History of Art: The Western Tradition (Revised Sixth Edition) by H. W. Janson & Anthony F. Janson (Pearson Prentice Hall) Better known as “Janson” to art students, History of Art is the classic survey of Western art – it has been the bench­mark for art history surveys since it was first published in 1962. Written by H. W. Janson, teacher, scholar, legendary name in art history, and, since 1986, by his son, art historian Anthony F. Janson, History of Art upholds high standards of scholarship and art reproduction. The Revised Sixth Edition is updated in detail and simplified in its writing.

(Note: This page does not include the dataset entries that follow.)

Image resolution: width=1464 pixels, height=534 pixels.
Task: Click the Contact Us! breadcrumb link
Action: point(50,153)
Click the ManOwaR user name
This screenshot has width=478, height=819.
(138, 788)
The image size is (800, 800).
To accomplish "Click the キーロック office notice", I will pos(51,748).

Above all, the text is sup­ported by brilliant illustrations: 1,276 captioned pictures in all, with 789 in color, 377 in black and white, and 110 line drawings.

A feature new to this edition, The Primer of Art History, sets out the most basic terminology, vocabulary, and concepts used by art historians and critics in writing about art. In the text, the traditions of art history are represented by another new feature – captions to 24 illustrations throughout the book with excerpts from the writings of the twentieth century's most interesting and important art historians. These discuss specific works of art from a variety of viewpoints. Significant new scholarship appears in Chapter Fourteen, renamed The Late Renaissance in Italy, which offers a different view of mannerism from previous editions.

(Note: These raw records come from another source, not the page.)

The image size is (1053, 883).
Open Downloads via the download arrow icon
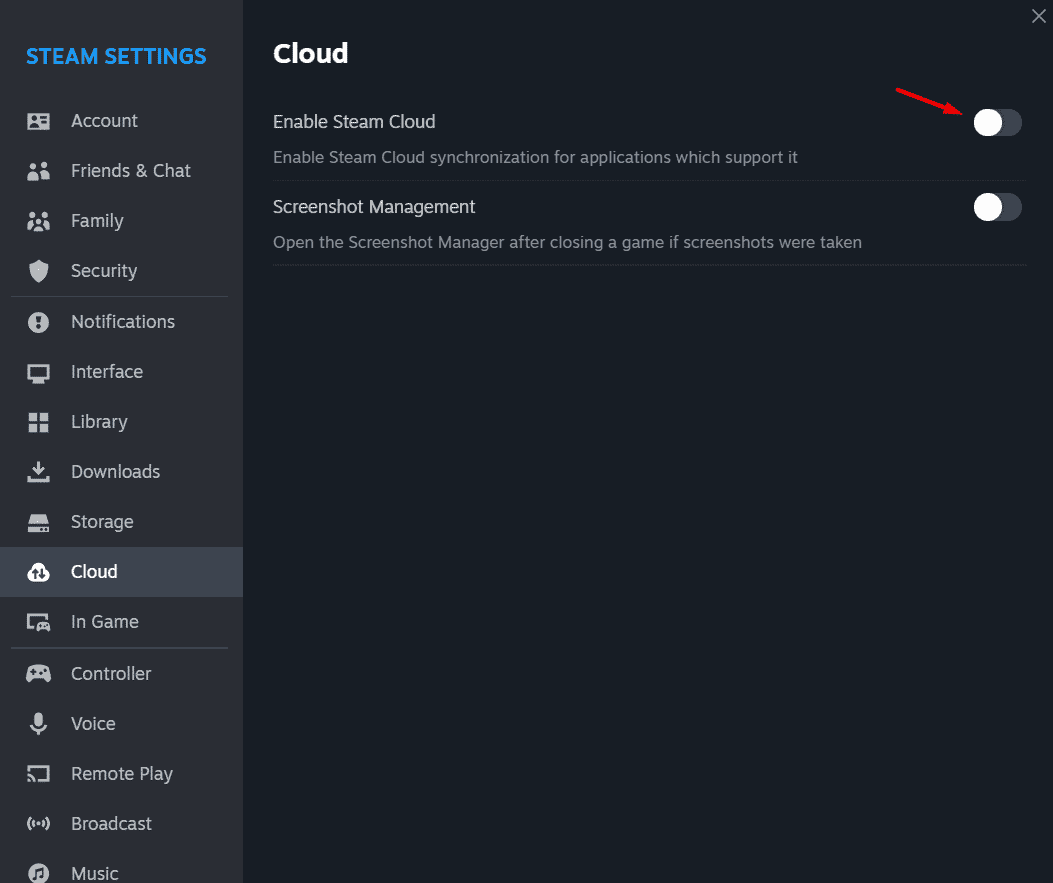click(38, 471)
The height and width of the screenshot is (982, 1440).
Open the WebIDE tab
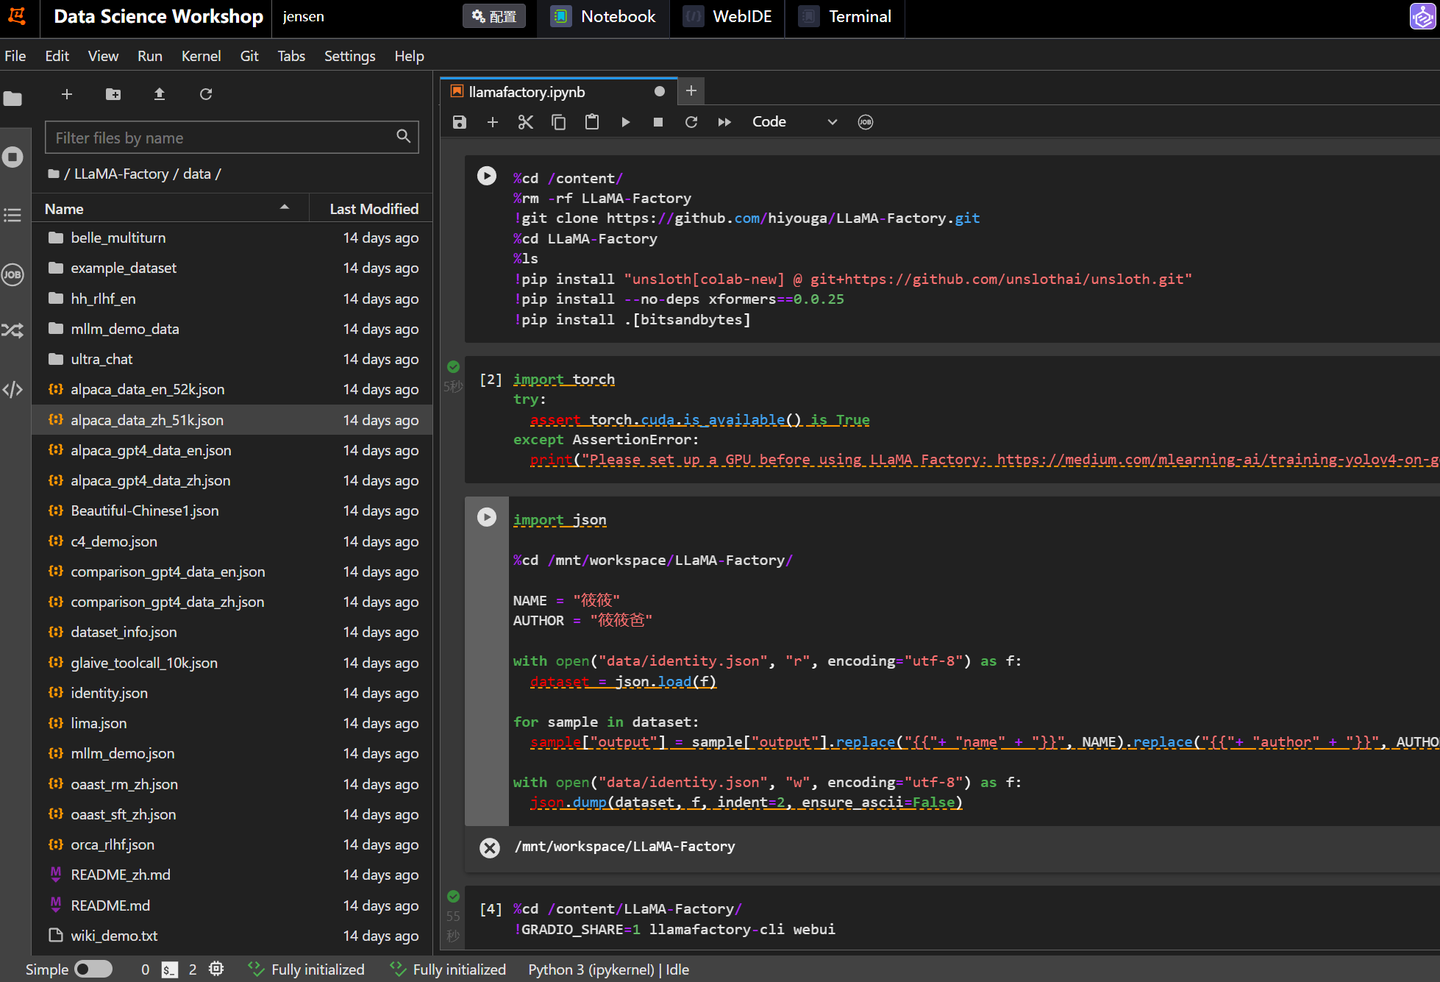741,17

All the elements that make History of Art a total resource have been retained. These include 104 primary source readings keyed to the text; 29 illustrated cross-disciplinary essays on music and theater; and 13 sidebars with concentrated informa­tion on such topics as Greek and Roman mythology, Christian iconography, Western medieval guilds, monastic orders, the graphic arts, and the materials of modern architecture. For the first time, terms defined in the glossary are called out in bold­face type in the text, and as before the definitions themselves include figure references to specific works of art in the text.

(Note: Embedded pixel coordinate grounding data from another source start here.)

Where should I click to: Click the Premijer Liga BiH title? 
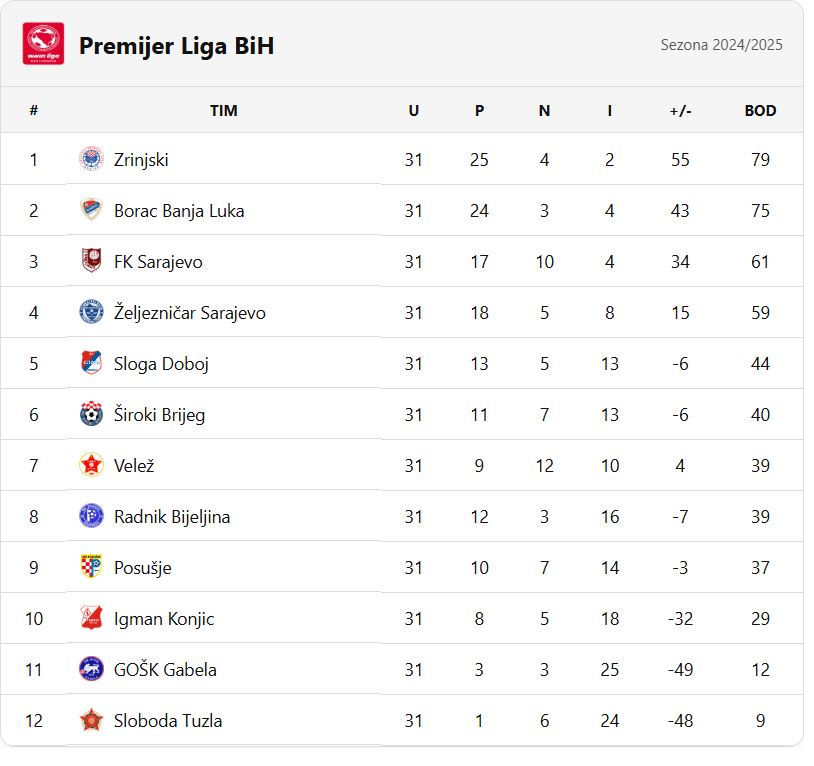(x=178, y=46)
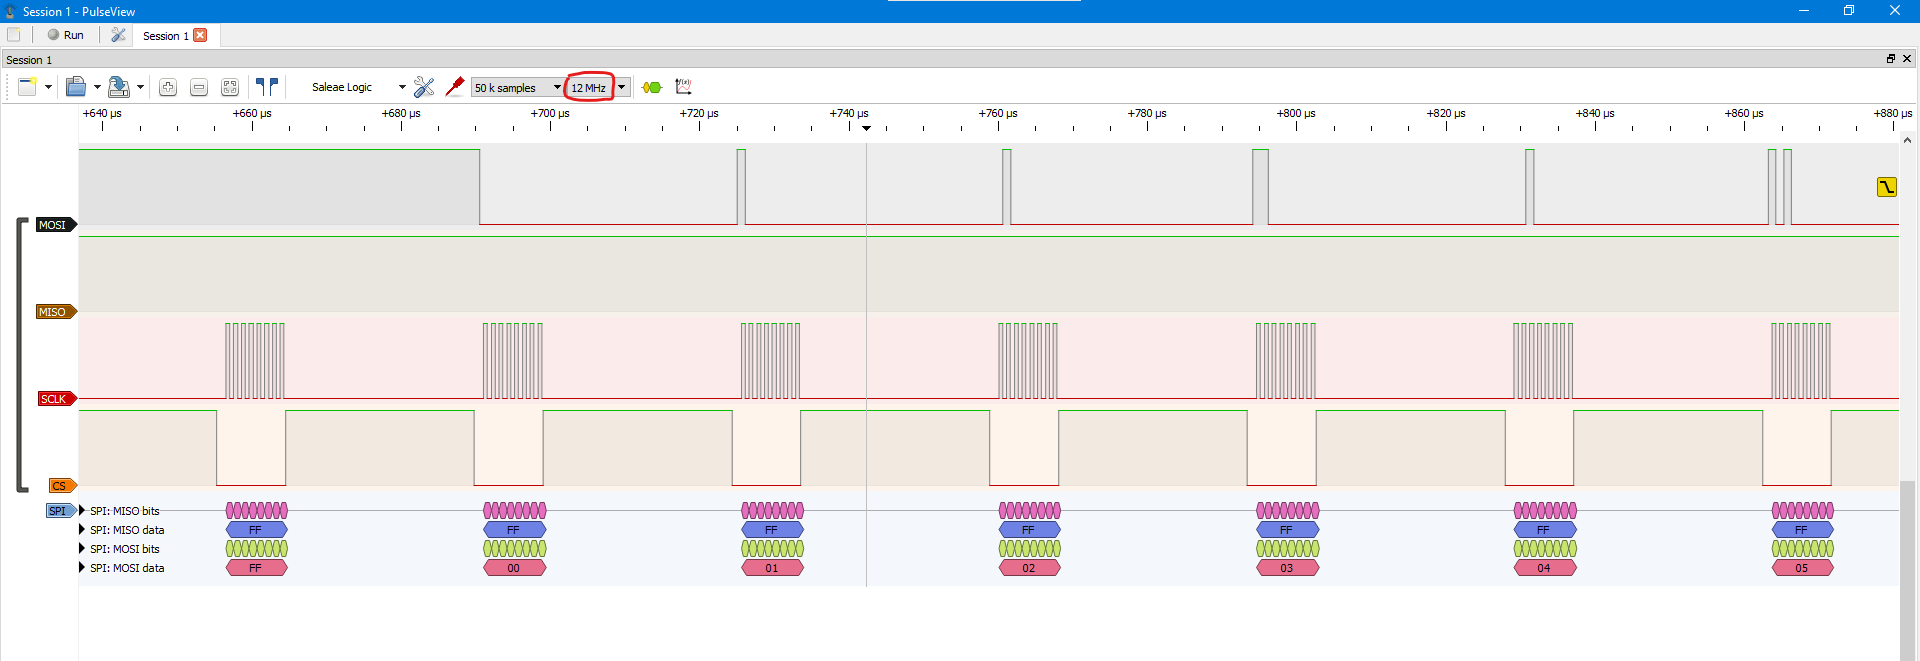Open device configuration wrench icon

click(424, 88)
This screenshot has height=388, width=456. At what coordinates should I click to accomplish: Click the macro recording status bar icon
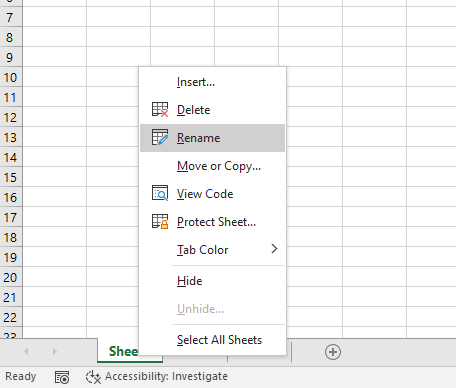coord(62,377)
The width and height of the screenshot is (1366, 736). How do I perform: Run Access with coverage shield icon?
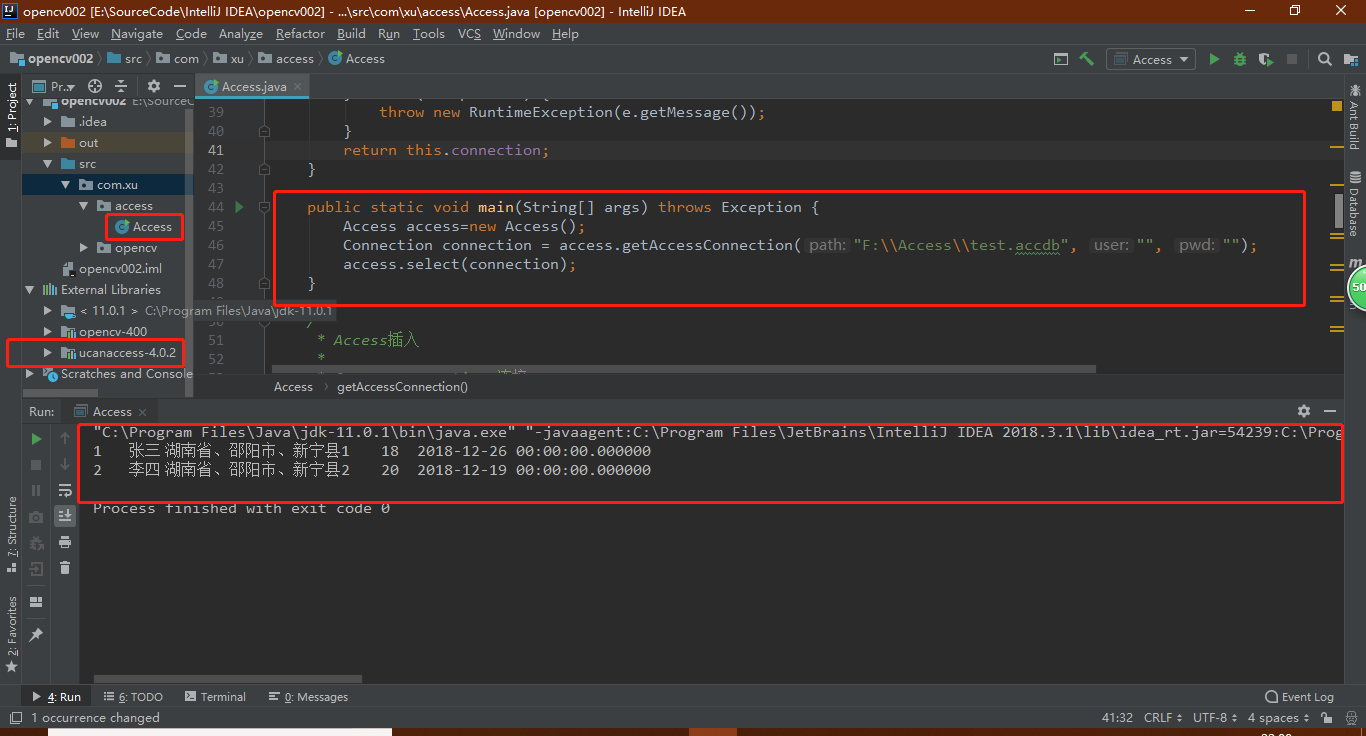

Also included are four maps, four illustrated timelines, bibliography, glossary, discography, art and architecture Website directory and an index.

The digital image CD-ROM, Art History Interactive has been expanded and is included with the text. An unparalleled resource for both students and instructors, Art History Interactive features 1,000 of the finest digital images available, along with a powerful suite of tools for learning and teaching:

For The Instructor

  • Add Your Own Images allows instructors to import digital images from other sources to create even richer custom slide sets.
  • Custom Study Sets enable instructors as well as students to create unique sets of images for presentation.

For The Student

  • Quiz Feature challenges students with over 2,000 image-specific questions.
  • Essay Questions helps students prepare for essay exams.
  • Quiz in Study Set creates quizzes specific to a student's needs.
  • Audio Pronunciation Guide allows students to listen to the correct pronunciation of key terms.
  • Note-Taking Capability allows students as well as instructors to annotate images.

The Companion Website accompanies History of Art Revised Sixth Edition and offers unique tools and support for both instructors and students. Instructors will find lecture hints, class activities, and a testbank, all coordinated to the chapters of the text. Students will find a comprehensive resource featuring a variety of learning tools coordinated to every chapter of the text.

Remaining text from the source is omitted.